Rows on where targets show up:
------------------------------------------------------------

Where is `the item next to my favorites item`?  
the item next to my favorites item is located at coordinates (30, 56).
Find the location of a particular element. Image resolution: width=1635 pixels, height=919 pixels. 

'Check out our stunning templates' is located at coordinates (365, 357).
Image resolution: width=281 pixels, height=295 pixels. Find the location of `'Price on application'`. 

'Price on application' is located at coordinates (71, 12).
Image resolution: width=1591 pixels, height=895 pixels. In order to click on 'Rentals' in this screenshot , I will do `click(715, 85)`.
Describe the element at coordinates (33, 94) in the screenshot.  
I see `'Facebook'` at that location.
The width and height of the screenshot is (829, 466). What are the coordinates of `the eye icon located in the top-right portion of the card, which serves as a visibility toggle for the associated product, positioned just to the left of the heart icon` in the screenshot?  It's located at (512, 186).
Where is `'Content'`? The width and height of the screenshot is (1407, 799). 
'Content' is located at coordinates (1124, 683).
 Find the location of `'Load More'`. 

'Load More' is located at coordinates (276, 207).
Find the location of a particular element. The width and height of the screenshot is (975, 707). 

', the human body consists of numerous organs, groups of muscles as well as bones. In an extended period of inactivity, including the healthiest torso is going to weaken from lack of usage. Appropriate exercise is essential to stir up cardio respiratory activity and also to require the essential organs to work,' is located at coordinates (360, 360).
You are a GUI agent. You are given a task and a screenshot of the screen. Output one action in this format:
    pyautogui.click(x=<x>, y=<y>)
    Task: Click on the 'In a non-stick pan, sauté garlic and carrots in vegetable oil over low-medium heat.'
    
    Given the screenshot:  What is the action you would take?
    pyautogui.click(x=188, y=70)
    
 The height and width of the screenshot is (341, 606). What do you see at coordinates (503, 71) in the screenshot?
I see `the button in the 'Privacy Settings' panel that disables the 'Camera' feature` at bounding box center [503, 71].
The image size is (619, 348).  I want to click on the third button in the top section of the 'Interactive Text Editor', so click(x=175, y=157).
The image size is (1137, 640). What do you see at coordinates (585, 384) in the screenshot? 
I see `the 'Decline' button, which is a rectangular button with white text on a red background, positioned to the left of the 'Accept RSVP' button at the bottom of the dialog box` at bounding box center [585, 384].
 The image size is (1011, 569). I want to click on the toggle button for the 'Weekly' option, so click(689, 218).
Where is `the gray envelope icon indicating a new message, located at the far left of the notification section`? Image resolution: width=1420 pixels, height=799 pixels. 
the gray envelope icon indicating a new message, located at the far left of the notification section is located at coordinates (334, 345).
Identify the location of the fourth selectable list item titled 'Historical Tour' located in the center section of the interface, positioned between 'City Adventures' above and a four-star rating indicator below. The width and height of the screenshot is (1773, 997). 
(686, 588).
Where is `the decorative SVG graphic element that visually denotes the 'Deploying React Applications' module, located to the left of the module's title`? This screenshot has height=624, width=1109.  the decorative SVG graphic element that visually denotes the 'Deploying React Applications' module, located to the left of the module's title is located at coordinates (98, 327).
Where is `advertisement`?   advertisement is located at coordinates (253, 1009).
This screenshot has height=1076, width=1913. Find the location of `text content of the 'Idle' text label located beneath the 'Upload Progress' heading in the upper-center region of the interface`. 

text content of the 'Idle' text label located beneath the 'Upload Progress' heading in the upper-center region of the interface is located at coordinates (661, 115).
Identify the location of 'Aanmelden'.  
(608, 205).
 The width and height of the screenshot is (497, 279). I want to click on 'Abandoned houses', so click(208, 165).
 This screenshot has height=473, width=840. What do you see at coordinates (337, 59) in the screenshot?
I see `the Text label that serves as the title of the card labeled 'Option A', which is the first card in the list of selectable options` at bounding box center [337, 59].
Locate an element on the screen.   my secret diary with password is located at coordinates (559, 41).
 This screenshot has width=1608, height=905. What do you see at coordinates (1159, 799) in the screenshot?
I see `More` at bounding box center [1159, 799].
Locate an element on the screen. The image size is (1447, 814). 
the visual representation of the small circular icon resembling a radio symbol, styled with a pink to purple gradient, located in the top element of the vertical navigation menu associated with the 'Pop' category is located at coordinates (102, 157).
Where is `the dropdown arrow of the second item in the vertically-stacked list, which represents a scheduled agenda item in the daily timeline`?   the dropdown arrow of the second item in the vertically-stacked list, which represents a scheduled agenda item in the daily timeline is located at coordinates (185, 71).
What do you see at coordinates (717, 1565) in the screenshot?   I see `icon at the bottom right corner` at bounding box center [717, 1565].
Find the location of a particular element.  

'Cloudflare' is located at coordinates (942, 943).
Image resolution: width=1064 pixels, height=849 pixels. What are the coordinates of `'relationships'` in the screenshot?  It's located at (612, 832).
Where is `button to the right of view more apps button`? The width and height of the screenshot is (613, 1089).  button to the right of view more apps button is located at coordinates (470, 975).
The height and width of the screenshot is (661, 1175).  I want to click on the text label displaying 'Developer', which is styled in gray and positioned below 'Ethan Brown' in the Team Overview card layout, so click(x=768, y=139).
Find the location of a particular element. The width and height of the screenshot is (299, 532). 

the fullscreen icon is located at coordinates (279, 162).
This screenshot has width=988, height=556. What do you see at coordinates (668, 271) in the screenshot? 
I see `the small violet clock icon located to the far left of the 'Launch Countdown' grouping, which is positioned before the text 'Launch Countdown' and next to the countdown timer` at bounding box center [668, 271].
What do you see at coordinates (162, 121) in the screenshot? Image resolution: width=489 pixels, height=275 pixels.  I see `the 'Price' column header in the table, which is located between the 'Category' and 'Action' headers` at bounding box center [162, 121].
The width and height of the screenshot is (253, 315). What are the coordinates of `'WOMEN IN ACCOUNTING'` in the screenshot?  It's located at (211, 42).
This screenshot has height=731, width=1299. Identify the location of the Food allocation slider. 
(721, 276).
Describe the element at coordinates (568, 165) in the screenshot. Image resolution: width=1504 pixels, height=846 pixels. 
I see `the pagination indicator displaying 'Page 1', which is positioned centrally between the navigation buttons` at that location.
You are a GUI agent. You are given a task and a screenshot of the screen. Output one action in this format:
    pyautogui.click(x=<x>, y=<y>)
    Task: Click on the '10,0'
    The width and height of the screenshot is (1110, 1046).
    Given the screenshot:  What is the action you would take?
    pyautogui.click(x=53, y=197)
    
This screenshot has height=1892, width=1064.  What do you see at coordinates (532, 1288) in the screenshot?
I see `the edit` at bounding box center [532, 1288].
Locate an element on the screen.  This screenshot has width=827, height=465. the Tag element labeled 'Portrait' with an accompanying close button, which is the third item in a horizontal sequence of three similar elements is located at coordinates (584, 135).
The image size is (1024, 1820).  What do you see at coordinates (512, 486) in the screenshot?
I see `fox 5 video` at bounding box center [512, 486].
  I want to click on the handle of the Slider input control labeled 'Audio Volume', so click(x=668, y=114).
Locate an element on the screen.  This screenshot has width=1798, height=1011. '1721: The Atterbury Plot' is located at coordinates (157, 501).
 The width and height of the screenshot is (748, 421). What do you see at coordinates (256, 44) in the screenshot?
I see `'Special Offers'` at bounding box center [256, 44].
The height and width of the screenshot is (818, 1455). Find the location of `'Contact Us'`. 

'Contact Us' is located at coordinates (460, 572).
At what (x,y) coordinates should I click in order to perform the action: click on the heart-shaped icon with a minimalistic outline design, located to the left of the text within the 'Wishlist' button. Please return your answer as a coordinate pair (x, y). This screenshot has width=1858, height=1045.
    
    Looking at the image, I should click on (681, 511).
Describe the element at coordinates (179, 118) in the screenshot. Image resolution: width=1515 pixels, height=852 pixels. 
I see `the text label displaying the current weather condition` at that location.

------------------------------------------------------------

Lay out every line of the items above as a numbered list, leaving out the blank lines.

Solution.
1. Where is `the item next to my favorites item`?  
2. the item next to my favorites item is located at coordinates (30, 56).
3. Find the location of a particular element. Image resolution: width=1635 pixels, height=919 pixels. 
4. 'Check out our stunning templates' is located at coordinates (365, 357).
5. Image resolution: width=281 pixels, height=295 pixels. Find the location of `'Price on application'`. 
6. 'Price on application' is located at coordinates (71, 12).
7. Image resolution: width=1591 pixels, height=895 pixels. In order to click on 'Rentals' in this screenshot , I will do `click(715, 85)`.
8. Describe the element at coordinates (33, 94) in the screenshot.  
9. I see `'Facebook'` at that location.
10. The width and height of the screenshot is (829, 466). What are the coordinates of `the eye icon located in the top-right portion of the card, which serves as a visibility toggle for the associated product, positioned just to the left of the heart icon` in the screenshot?  It's located at (512, 186).
11. Where is `'Content'`? The width and height of the screenshot is (1407, 799). 
12. 'Content' is located at coordinates (1124, 683).
13.  Find the location of `'Load More'`. 
14. 'Load More' is located at coordinates (276, 207).
15. Find the location of a particular element. The width and height of the screenshot is (975, 707). 
16. ', the human body consists of numerous organs, groups of muscles as well as bones. In an extended period of inactivity, including the healthiest torso is going to weaken from lack of usage. Appropriate exercise is essential to stir up cardio respiratory activity and also to require the essential organs to work,' is located at coordinates (360, 360).
17. You are a GUI agent. You are given a task and a screenshot of the screen. Output one action in this format:
18.     pyautogui.click(x=<x>, y=<y>)
19.     Task: Click on the 'In a non-stick pan, sauté garlic and carrots in vegetable oil over low-medium heat.'
20.     Given the screenshot:  What is the action you would take?
21.     pyautogui.click(x=188, y=70)
22.  The height and width of the screenshot is (341, 606). What do you see at coordinates (503, 71) in the screenshot?
23. I see `the button in the 'Privacy Settings' panel that disables the 'Camera' feature` at bounding box center [503, 71].
24. The image size is (619, 348).  I want to click on the third button in the top section of the 'Interactive Text Editor', so click(x=175, y=157).
25. The image size is (1137, 640). What do you see at coordinates (585, 384) in the screenshot? 
26. I see `the 'Decline' button, which is a rectangular button with white text on a red background, positioned to the left of the 'Accept RSVP' button at the bottom of the dialog box` at bounding box center [585, 384].
27.  The image size is (1011, 569). I want to click on the toggle button for the 'Weekly' option, so click(689, 218).
28. Where is `the gray envelope icon indicating a new message, located at the far left of the notification section`? Image resolution: width=1420 pixels, height=799 pixels. 
29. the gray envelope icon indicating a new message, located at the far left of the notification section is located at coordinates (334, 345).
30. Identify the location of the fourth selectable list item titled 'Historical Tour' located in the center section of the interface, positioned between 'City Adventures' above and a four-star rating indicator below. The width and height of the screenshot is (1773, 997). 
31. (686, 588).
32. Where is `the decorative SVG graphic element that visually denotes the 'Deploying React Applications' module, located to the left of the module's title`? This screenshot has height=624, width=1109.  the decorative SVG graphic element that visually denotes the 'Deploying React Applications' module, located to the left of the module's title is located at coordinates (98, 327).
33. Where is `advertisement`?   advertisement is located at coordinates (253, 1009).
34. This screenshot has height=1076, width=1913. Find the location of `text content of the 'Idle' text label located beneath the 'Upload Progress' heading in the upper-center region of the interface`. 
35. text content of the 'Idle' text label located beneath the 'Upload Progress' heading in the upper-center region of the interface is located at coordinates (661, 115).
36. Identify the location of 'Aanmelden'.  
37. (608, 205).
38.  The width and height of the screenshot is (497, 279). I want to click on 'Abandoned houses', so click(208, 165).
39.  This screenshot has height=473, width=840. What do you see at coordinates (337, 59) in the screenshot?
40. I see `the Text label that serves as the title of the card labeled 'Option A', which is the first card in the list of selectable options` at bounding box center [337, 59].
41. Locate an element on the screen.   my secret diary with password is located at coordinates (559, 41).
42.  This screenshot has width=1608, height=905. What do you see at coordinates (1159, 799) in the screenshot?
43. I see `More` at bounding box center [1159, 799].
44. Locate an element on the screen. The image size is (1447, 814). 
45. the visual representation of the small circular icon resembling a radio symbol, styled with a pink to purple gradient, located in the top element of the vertical navigation menu associated with the 'Pop' category is located at coordinates (102, 157).
46. Where is `the dropdown arrow of the second item in the vertically-stacked list, which represents a scheduled agenda item in the daily timeline`?   the dropdown arrow of the second item in the vertically-stacked list, which represents a scheduled agenda item in the daily timeline is located at coordinates (185, 71).
47. What do you see at coordinates (717, 1565) in the screenshot?   I see `icon at the bottom right corner` at bounding box center [717, 1565].
48. Find the location of a particular element.  
49. 'Cloudflare' is located at coordinates (942, 943).
50. Image resolution: width=1064 pixels, height=849 pixels. What are the coordinates of `'relationships'` in the screenshot?  It's located at (612, 832).
51. Where is `button to the right of view more apps button`? The width and height of the screenshot is (613, 1089).  button to the right of view more apps button is located at coordinates (470, 975).
52. The height and width of the screenshot is (661, 1175).  I want to click on the text label displaying 'Developer', which is styled in gray and positioned below 'Ethan Brown' in the Team Overview card layout, so click(x=768, y=139).
53. Find the location of a particular element. The width and height of the screenshot is (299, 532). 
54. the fullscreen icon is located at coordinates (279, 162).
55. This screenshot has width=988, height=556. What do you see at coordinates (668, 271) in the screenshot? 
56. I see `the small violet clock icon located to the far left of the 'Launch Countdown' grouping, which is positioned before the text 'Launch Countdown' and next to the countdown timer` at bounding box center [668, 271].
57. What do you see at coordinates (162, 121) in the screenshot? Image resolution: width=489 pixels, height=275 pixels.  I see `the 'Price' column header in the table, which is located between the 'Category' and 'Action' headers` at bounding box center [162, 121].
58. The width and height of the screenshot is (253, 315). What are the coordinates of `'WOMEN IN ACCOUNTING'` in the screenshot?  It's located at (211, 42).
59. This screenshot has height=731, width=1299. Identify the location of the Food allocation slider. 
60. (721, 276).
61. Describe the element at coordinates (568, 165) in the screenshot. Image resolution: width=1504 pixels, height=846 pixels. 
62. I see `the pagination indicator displaying 'Page 1', which is positioned centrally between the navigation buttons` at that location.
63. You are a GUI agent. You are given a task and a screenshot of the screen. Output one action in this format:
64.     pyautogui.click(x=<x>, y=<y>)
65.     Task: Click on the '10,0'
66.     The width and height of the screenshot is (1110, 1046).
67.     Given the screenshot:  What is the action you would take?
68.     pyautogui.click(x=53, y=197)
69. This screenshot has height=1892, width=1064.  What do you see at coordinates (532, 1288) in the screenshot?
70. I see `the edit` at bounding box center [532, 1288].
71. Locate an element on the screen.  This screenshot has width=827, height=465. the Tag element labeled 'Portrait' with an accompanying close button, which is the third item in a horizontal sequence of three similar elements is located at coordinates (584, 135).
72. The image size is (1024, 1820).  What do you see at coordinates (512, 486) in the screenshot?
73. I see `fox 5 video` at bounding box center [512, 486].
74.   I want to click on the handle of the Slider input control labeled 'Audio Volume', so click(x=668, y=114).
75. Locate an element on the screen.  This screenshot has width=1798, height=1011. '1721: The Atterbury Plot' is located at coordinates (157, 501).
76.  The width and height of the screenshot is (748, 421). What do you see at coordinates (256, 44) in the screenshot?
77. I see `'Special Offers'` at bounding box center [256, 44].
78. The height and width of the screenshot is (818, 1455). Find the location of `'Contact Us'`. 
79. 'Contact Us' is located at coordinates (460, 572).
80. At what (x,y) coordinates should I click in order to perform the action: click on the heart-shaped icon with a minimalistic outline design, located to the left of the text within the 'Wishlist' button. Please return your answer as a coordinate pair (x, y). This screenshot has width=1858, height=1045.
81.     Looking at the image, I should click on (681, 511).
82. Describe the element at coordinates (179, 118) in the screenshot. Image resolution: width=1515 pixels, height=852 pixels. 
83. I see `the text label displaying the current weather condition` at that location.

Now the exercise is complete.